This will be a 3 part blog posting that will address a transitionary architectural plan, the first part of this transition is in leveraging Lambda to transition a static architecture to a more dynamically allocated utilization of your architecture.
Part 1: Environment Replication with Lambda
In several business situations once a technical architecture has established a strong sense of functionality, an architectural reassessment should be implemented to reevaluate several key variables which can affect extensibility, modularity, and usability.
For example, in the immediate timeframe certain technical implementations solve the identified functional problems but fail in the immediate identification of an extensible, modular, and useable system. Take the below diagram as an example.
As you can see from the above diagram, the development team is small and the application is owned by a small amount of people and can be deployed by a few amount of people, very quickly. This solves the immediate problem of providing functionality to a user base and growing your user engagement. The problem with this implementation is that it doesn’t account for the following problems you will reach as your technology team grows.
- How do you replicate your production environments for developers?
- How do you delegate application responsibility to sub-organizations in your larger technology team?
- How do you account for future growth in cost?
- How do you optimize for optimal utilization of resources?
These are just a few problems that arise from the transition of a monolithic implementation to a micro-services implementation that can leverage Lambda to assist with your infrastructure. Let’s first address environment replication, so you have on boarded a new engineer and he was not a part of the core development team and has very little understanding about the existing architecture and application.
It is a very bad idea to give a new untested engineer the capacity to access your production resources without properly assessing their skills and ability to understand your architecture in a very technically visceral way. A better architectural technique would be to give the new engineer his own account, with federated access to the production account, and then utilize a lambda function to replicate the entire production site to their account. The below diagram depicts the architecture visually.

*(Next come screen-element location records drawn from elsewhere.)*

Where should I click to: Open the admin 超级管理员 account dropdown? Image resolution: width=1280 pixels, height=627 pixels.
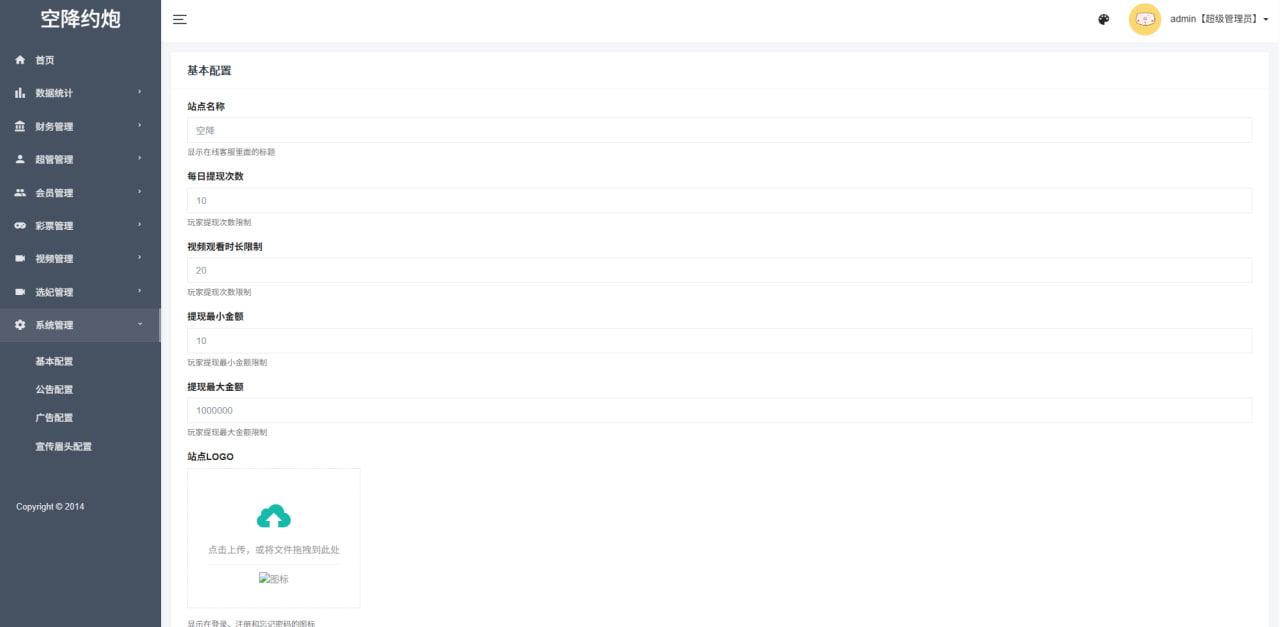(x=1219, y=19)
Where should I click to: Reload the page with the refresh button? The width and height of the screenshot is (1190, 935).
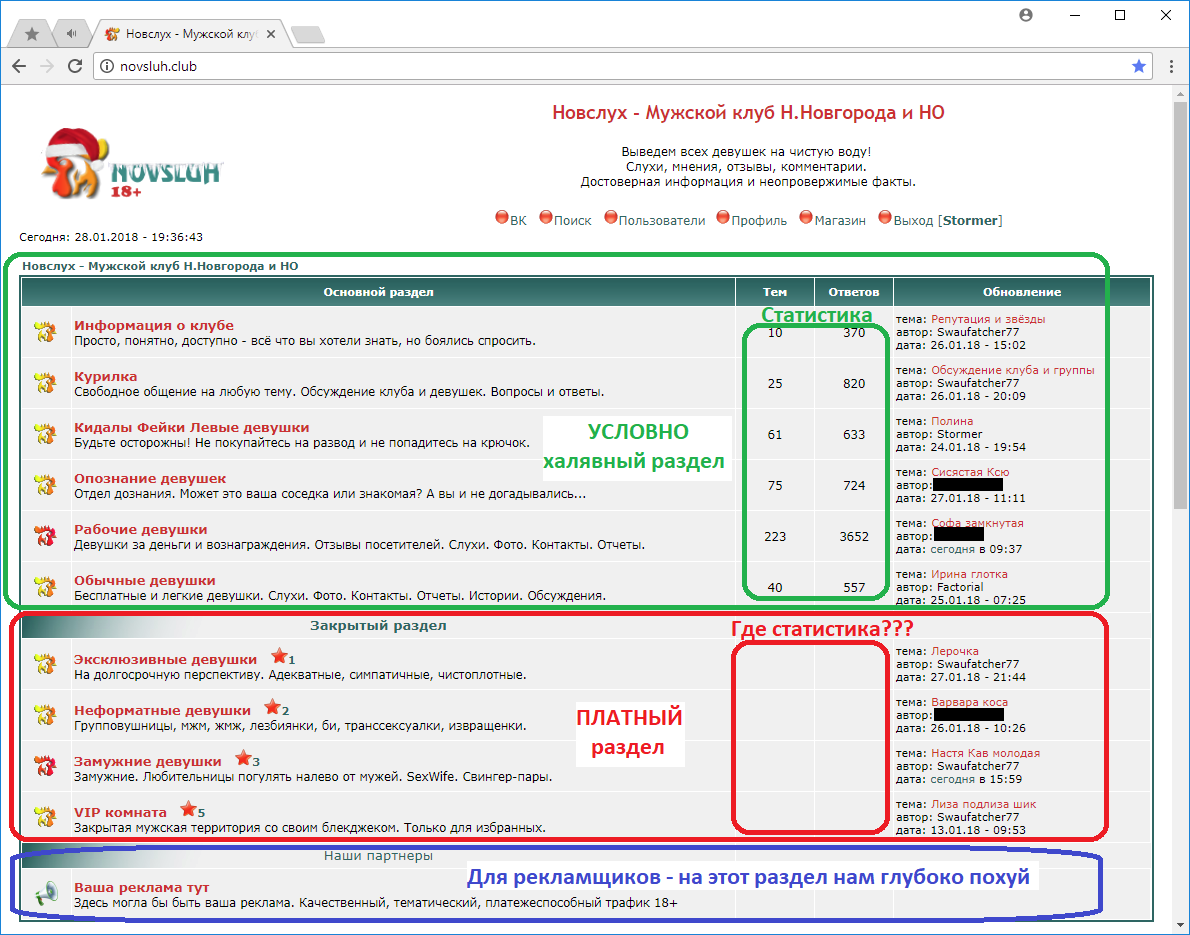point(74,66)
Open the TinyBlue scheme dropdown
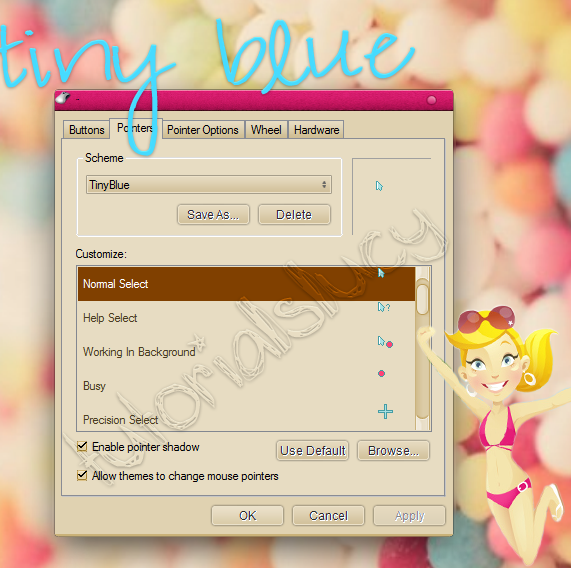The width and height of the screenshot is (571, 568). (209, 185)
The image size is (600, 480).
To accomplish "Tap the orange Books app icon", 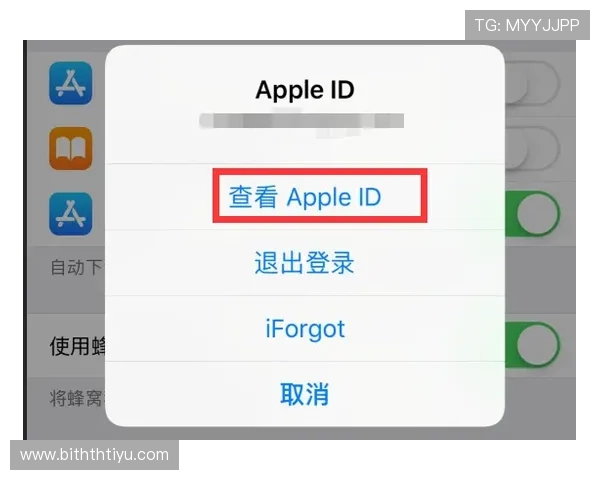I will click(70, 149).
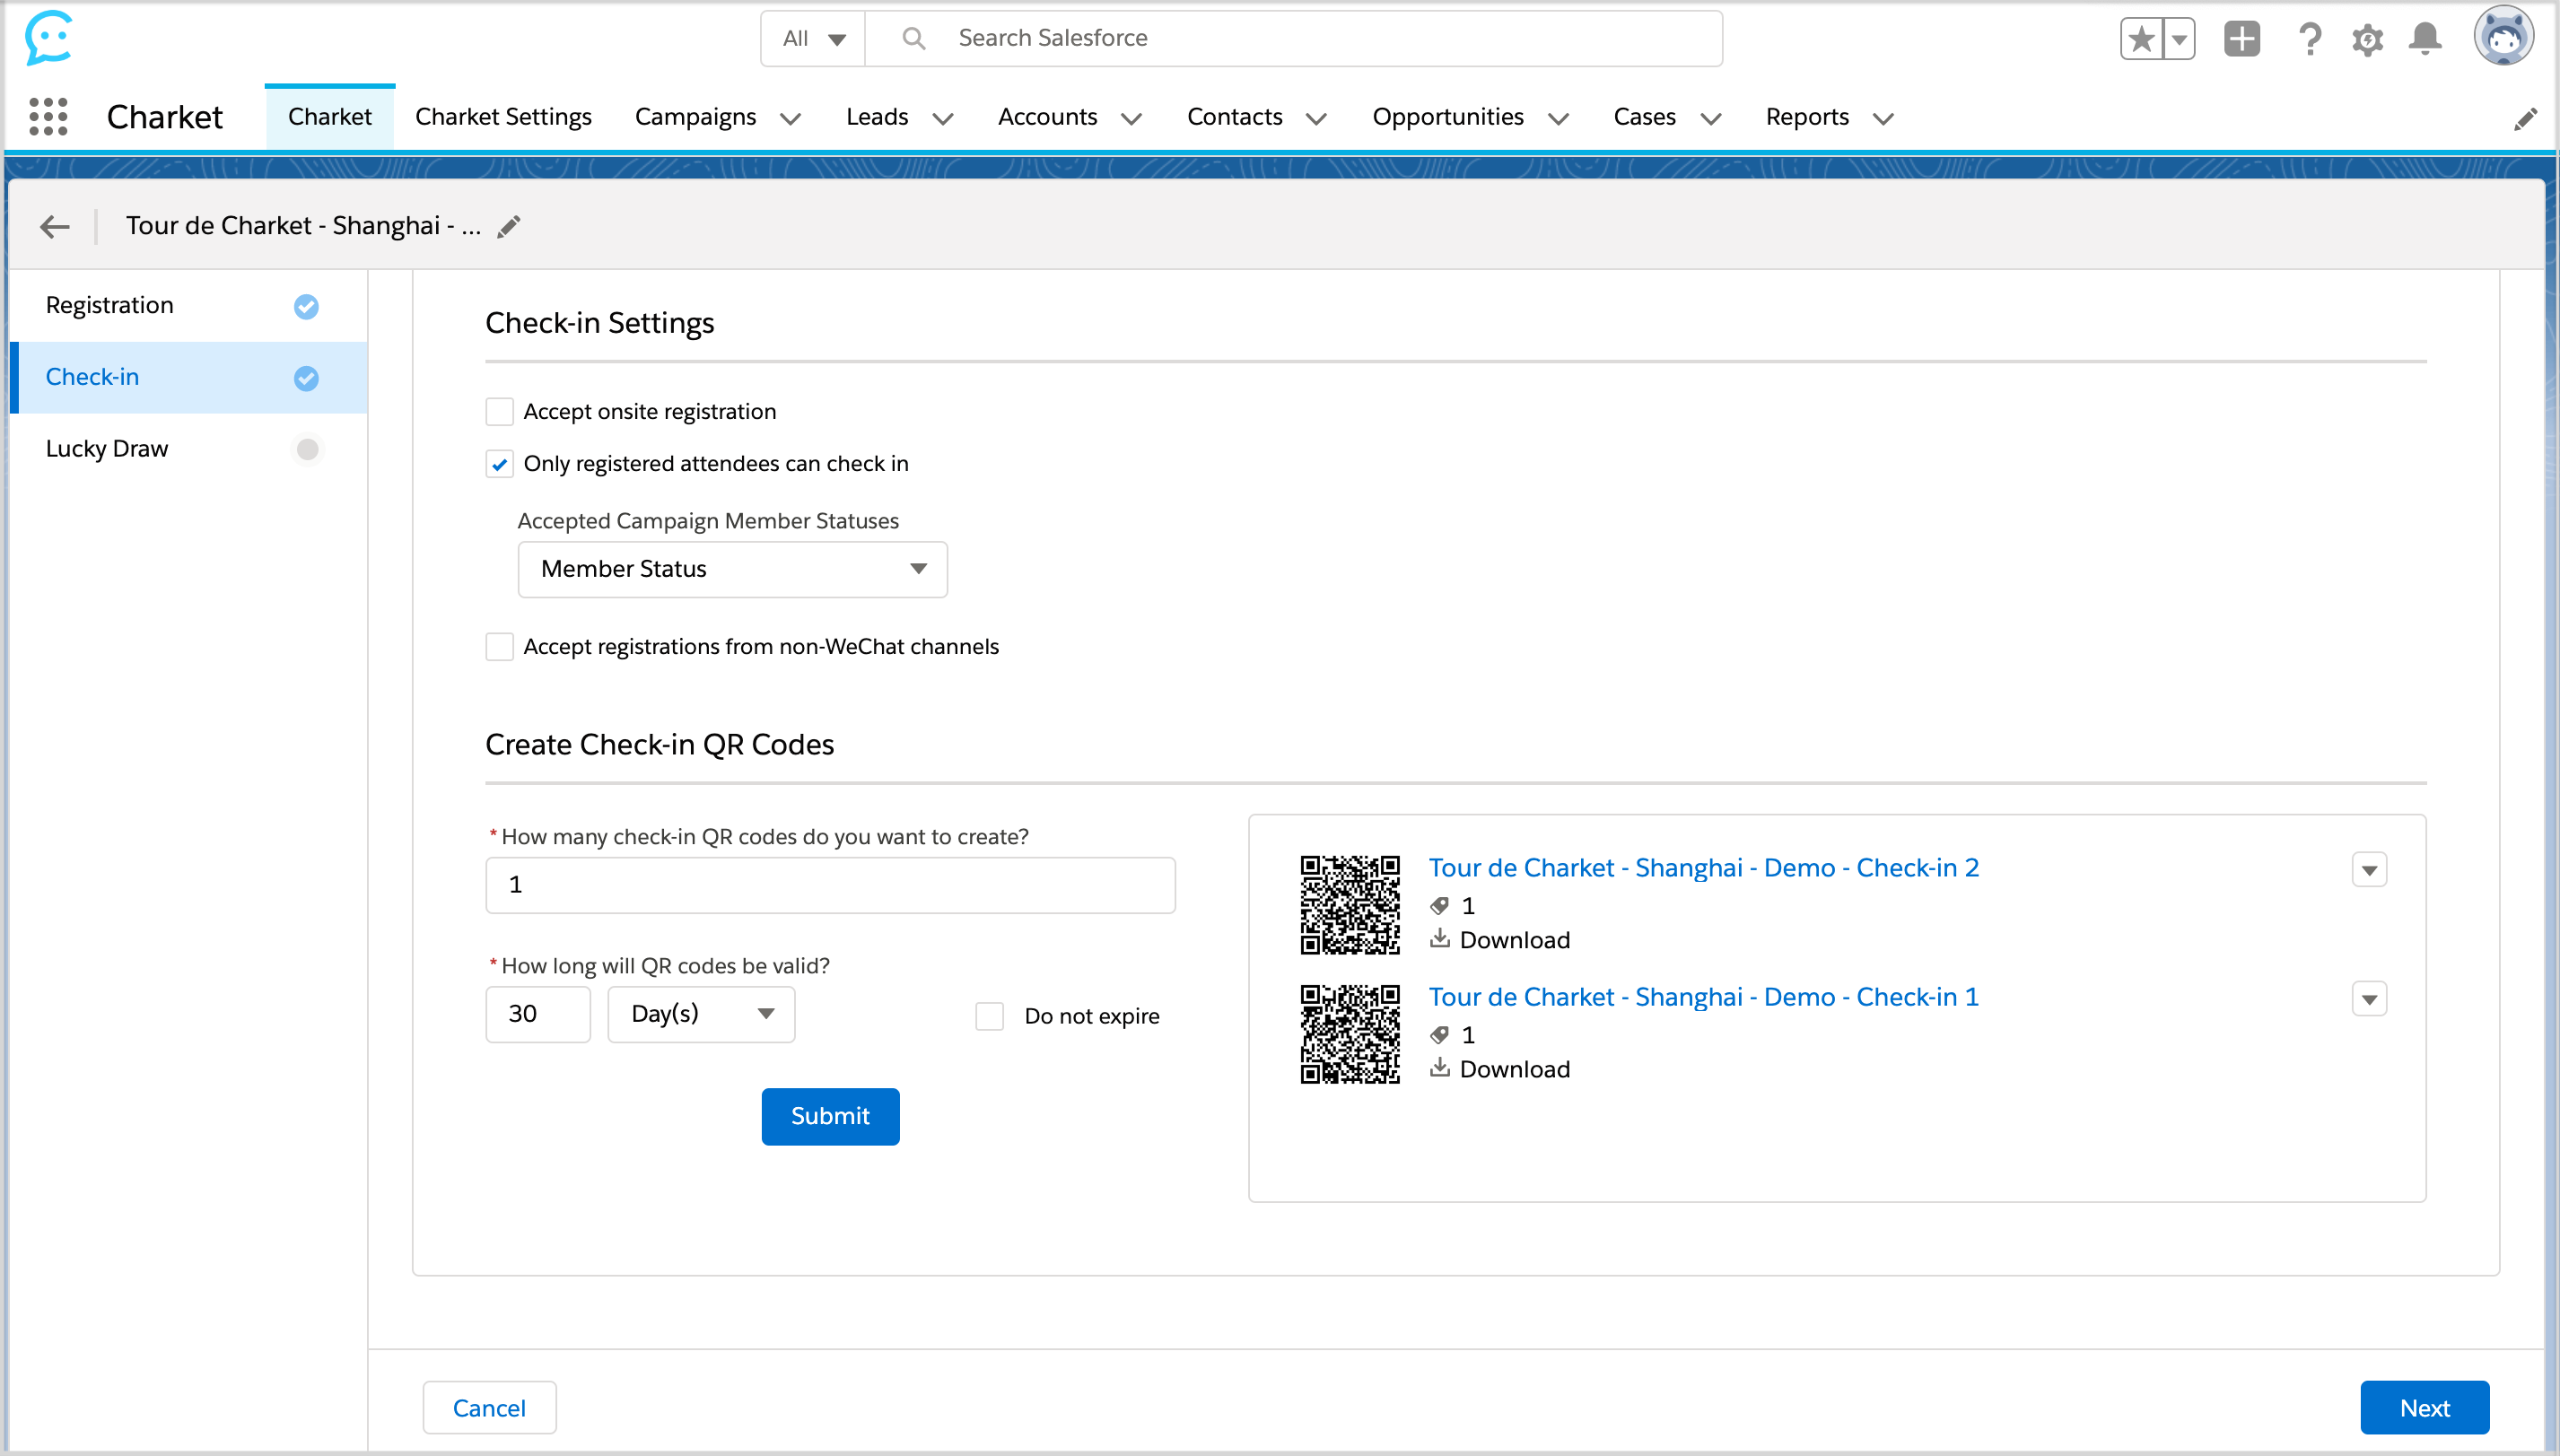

Now this architecture allows you to leverage and control your production AWS account and authorize and control the new developers AWS account. As the developer generates more products that go into production delegate out more and more access to the production account. If you start transitioning your developers to owning their own AWS account they have the freedom to explore on several of the products that AWS offers, and if you are already fully vested in AWS then there is no barrier to empowering your developers to expand upon the products and current features of existing products.